Thanks to Rob Carlson for
bringing it my attention.
From the Wall Street Journal --
How Mirror Neurons Help Us to Empathize,
Really Feel Others' Pain
by Sharon Begley
As the argument at the bar grows more heated, you notice that
you're right in the flight path should the ranting man decide
to turn glassware into missiles. You watch tensely as he
clasps and unclasps the tumbler in front of him, and then
suddenly his grip changes. Is he about to take a gulp ... or
fire the glass in your direction?
If you duck just as it sails over your head, you can thank a
cluster of neurons whose existence scientists didn't even know
about a few years ago: mirror neurons.
Their modest name reflects their most obvious function but
hardly does justice to their talents, which neuroscientists
seem to uncover more of every time they look -- from intuiting
other people's intentions to feeling their pain. Literally.
"Mirror neurons promise to do for neuroscience what DNA did
for biology," neurobiologist V.S. Ramachandran of the
University of California, San Diego, has written, explaining
"a host of mental abilities that have remained mysterious."
In 1992, biologists at the University of Parma, Italy, were
probing the brains of macaque monkeys when they made a curious
discovery. It had been known for years that brain cells in the
premotor cortex, the area that plans movements, fire right
before the monkey grasps, manipulates or reaches for something
such as fruit. But it turns out that these specialized neurons
also fire when the monkey sees someone else (monkey or human)
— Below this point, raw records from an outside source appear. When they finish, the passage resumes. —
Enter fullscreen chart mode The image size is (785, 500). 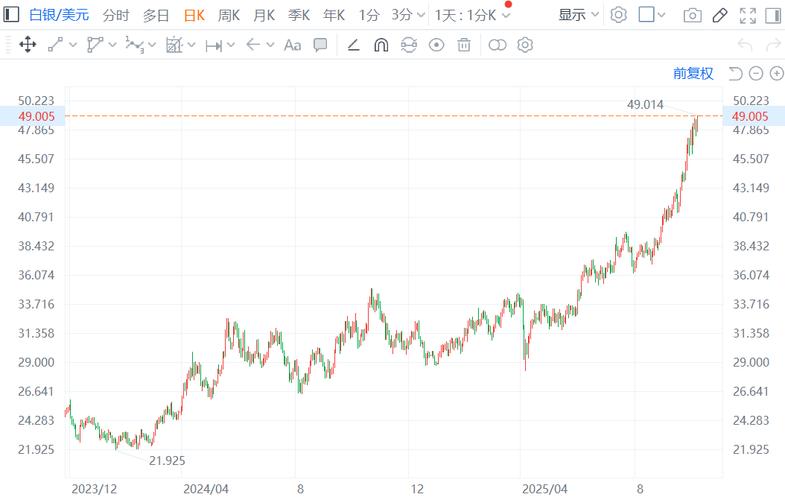[746, 15]
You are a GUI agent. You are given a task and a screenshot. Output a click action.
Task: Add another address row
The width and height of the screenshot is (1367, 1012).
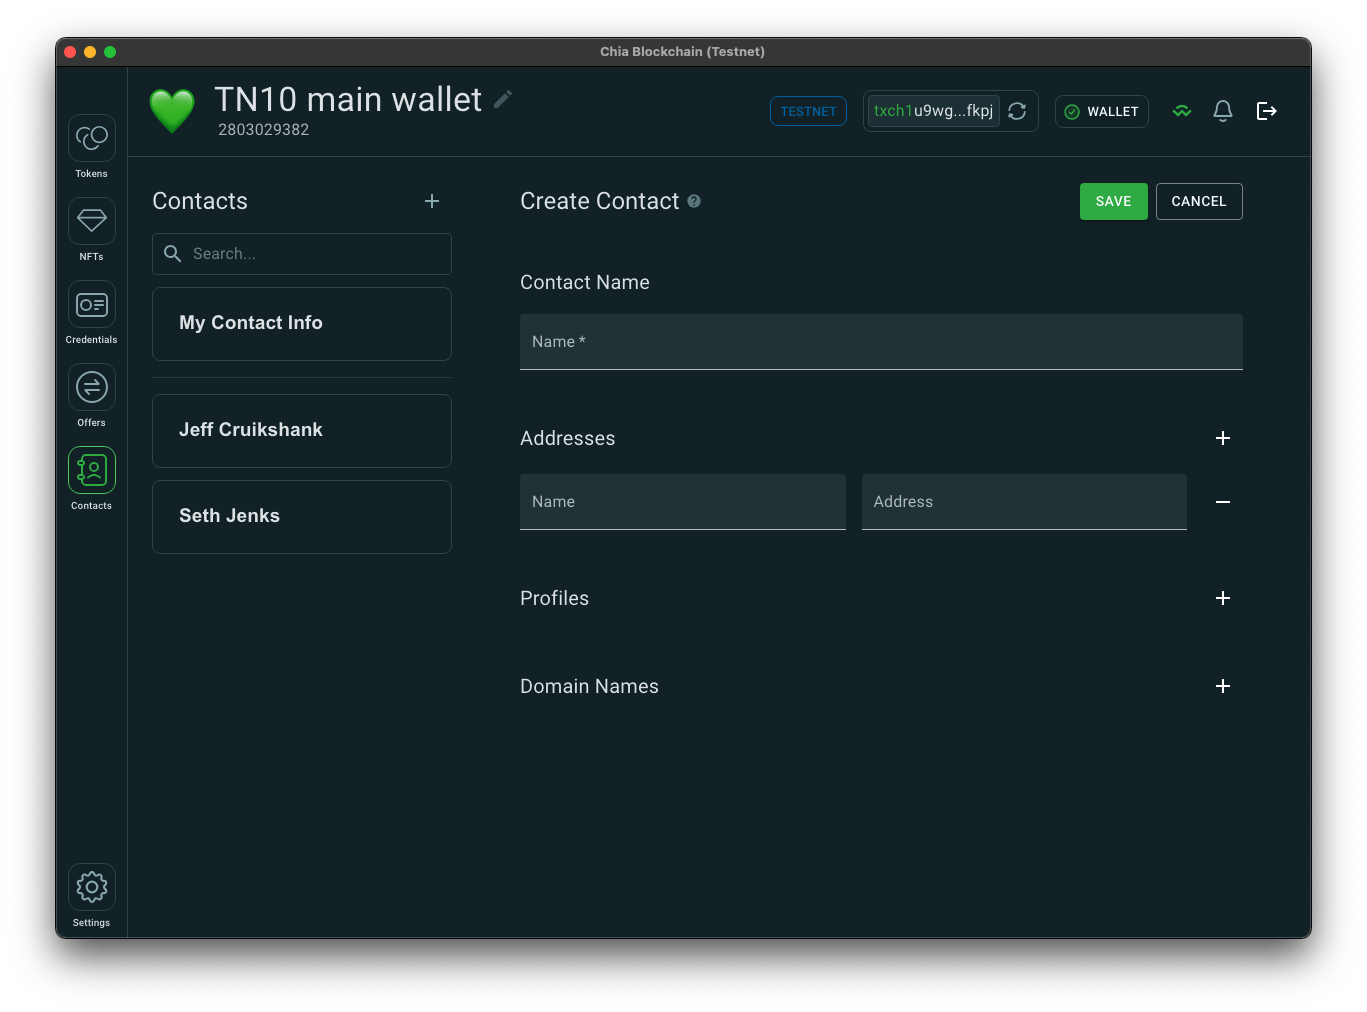pos(1222,438)
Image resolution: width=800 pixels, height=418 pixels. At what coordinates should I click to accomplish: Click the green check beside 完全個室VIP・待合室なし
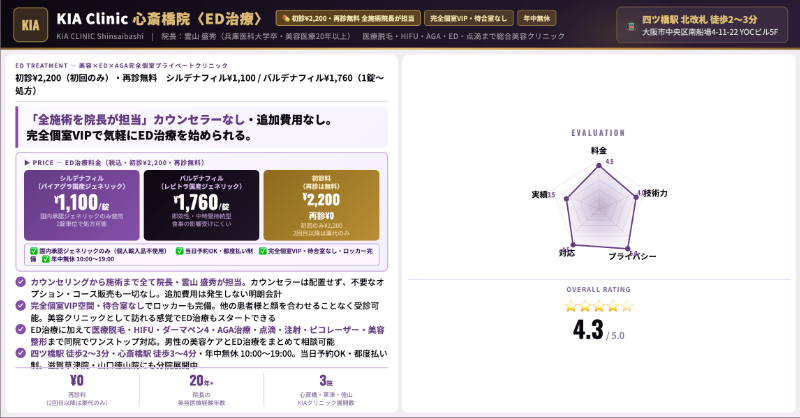[x=260, y=250]
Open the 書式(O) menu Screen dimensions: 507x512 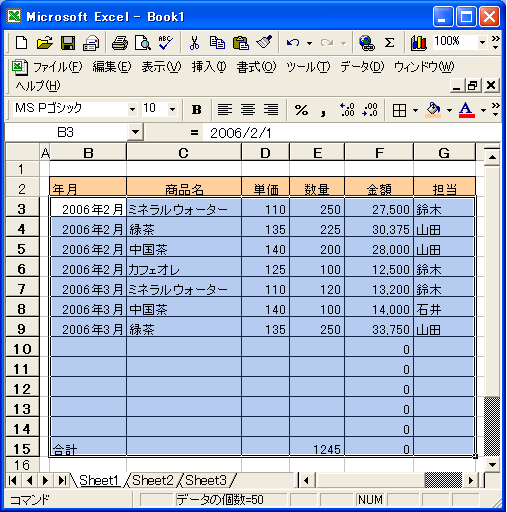pos(256,67)
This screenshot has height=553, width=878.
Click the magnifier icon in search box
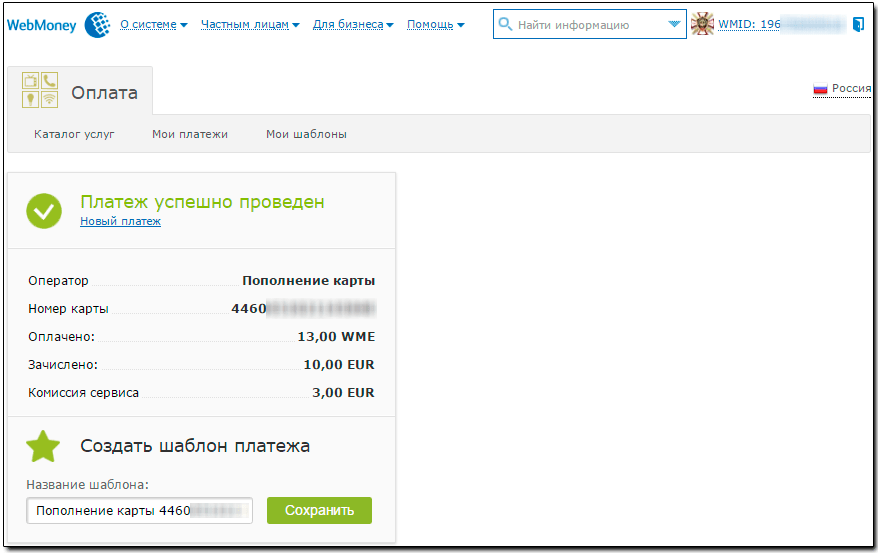(505, 25)
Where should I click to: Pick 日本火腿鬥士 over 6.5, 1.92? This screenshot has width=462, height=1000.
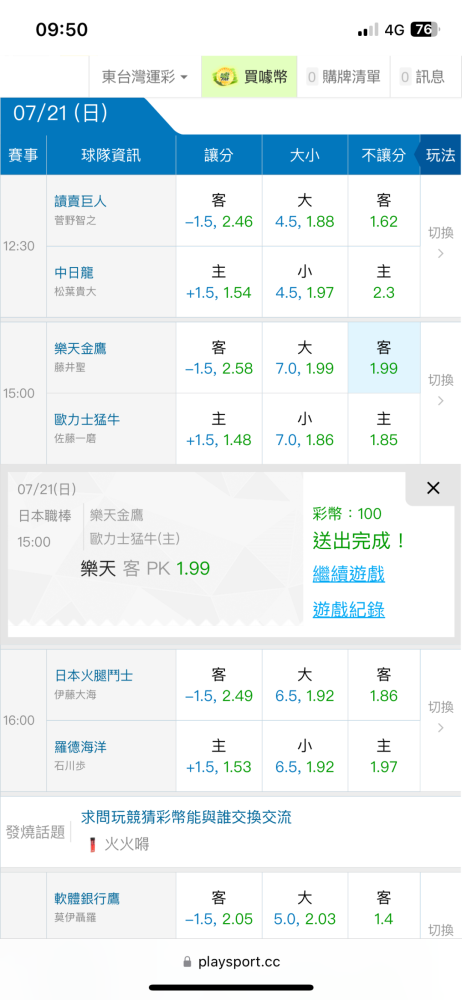pyautogui.click(x=304, y=685)
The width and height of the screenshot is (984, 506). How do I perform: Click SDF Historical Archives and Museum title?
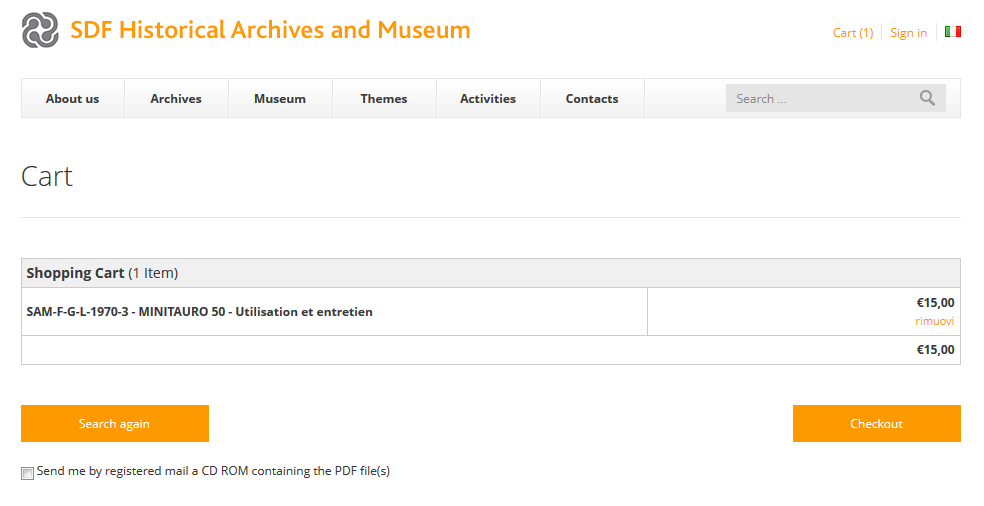(x=270, y=30)
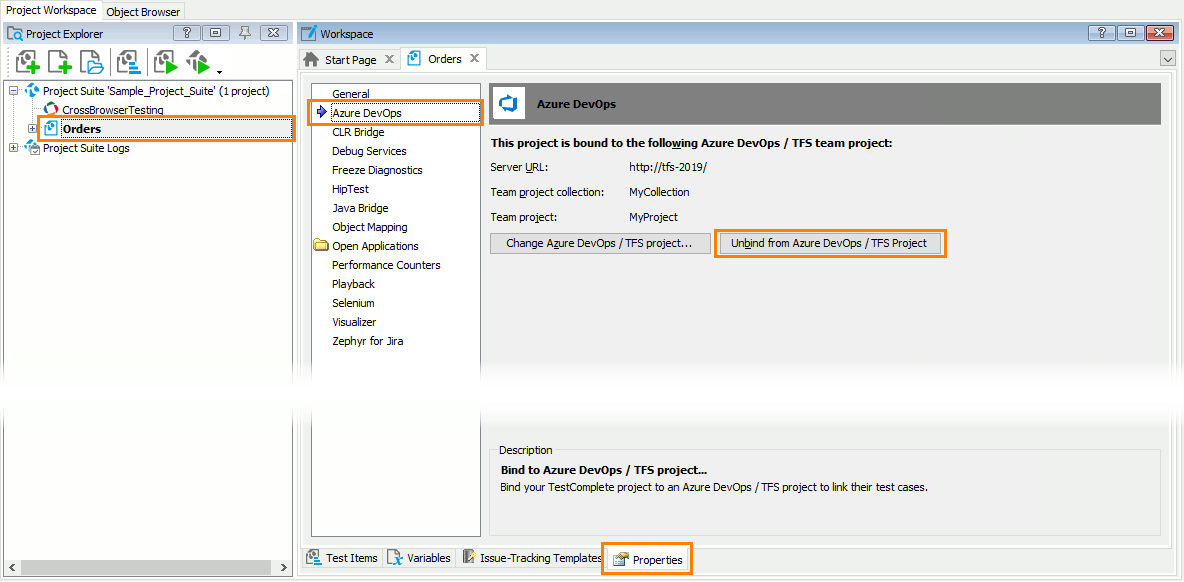Open the Add Existing Item folder icon
This screenshot has width=1184, height=582.
(x=92, y=62)
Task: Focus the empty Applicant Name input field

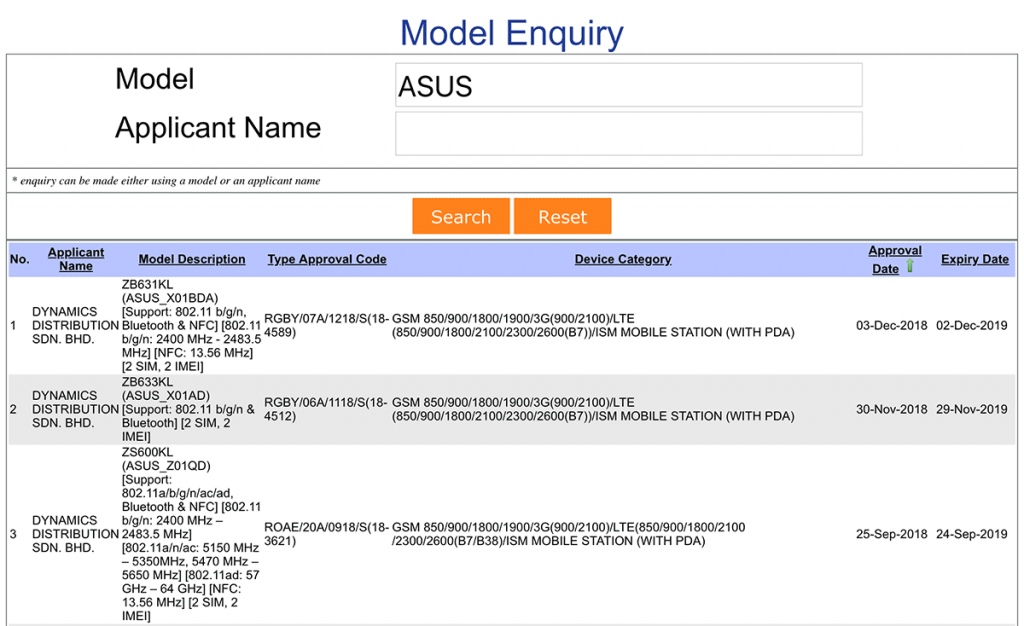Action: click(628, 134)
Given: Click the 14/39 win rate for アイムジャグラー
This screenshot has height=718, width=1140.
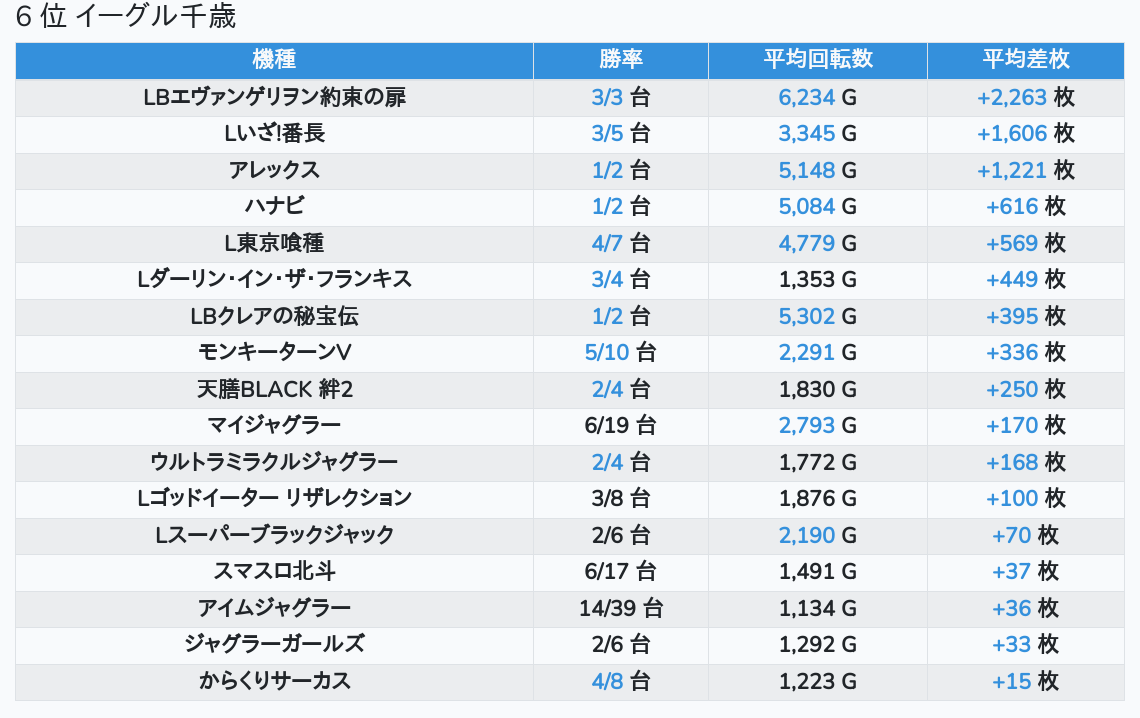Looking at the screenshot, I should click(x=607, y=608).
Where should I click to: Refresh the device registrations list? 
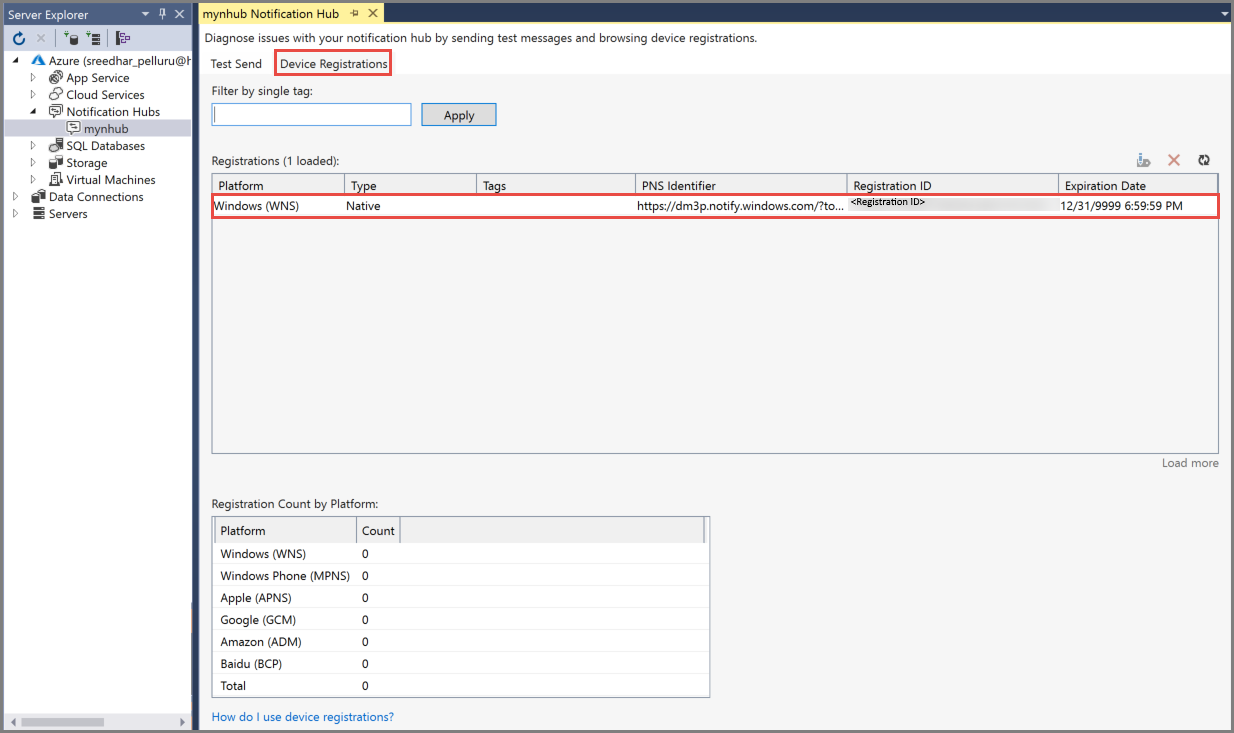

do so. Whether planning a movement or seeing one, mirror
neurons fire the same way: The firing pattern that precedes,
say, the monkey's lifting a raisin to its mouth is identical
to the pattern when it sees someone else doing that.
The human brain has mirror neurons, too, and recently
neuroscientists have been behaving like Egyptologists after
the discovery of the Rosetta Stone: using mirror neurons to
explain a backlog of enigmas.
For one thing, mirror neurons may be how we understand the
intentions of other people, a crucial social skill whether or
not you frequent fight-prone bars. In a new study,
neuroscientists scanned the brains of volunteers while they
watched videos of a hand reaching for a mug. In one clip, the
mug sat in a neat arrangement of teapot, mug, pitcher of milk
and plate of cookies; in another, it sat amid a knocked-over
pitcher, used napkin and cookie crumbs; in a third the mug sat
If the only thing mirror neurons do is fire when they see
someone perform a movement, the volunteers' brains should have
shown the same activity whether the hand was reaching for the
mug as if to drink, in the first scene, to clean up in the
messy scene or with no context. But that's not what happened.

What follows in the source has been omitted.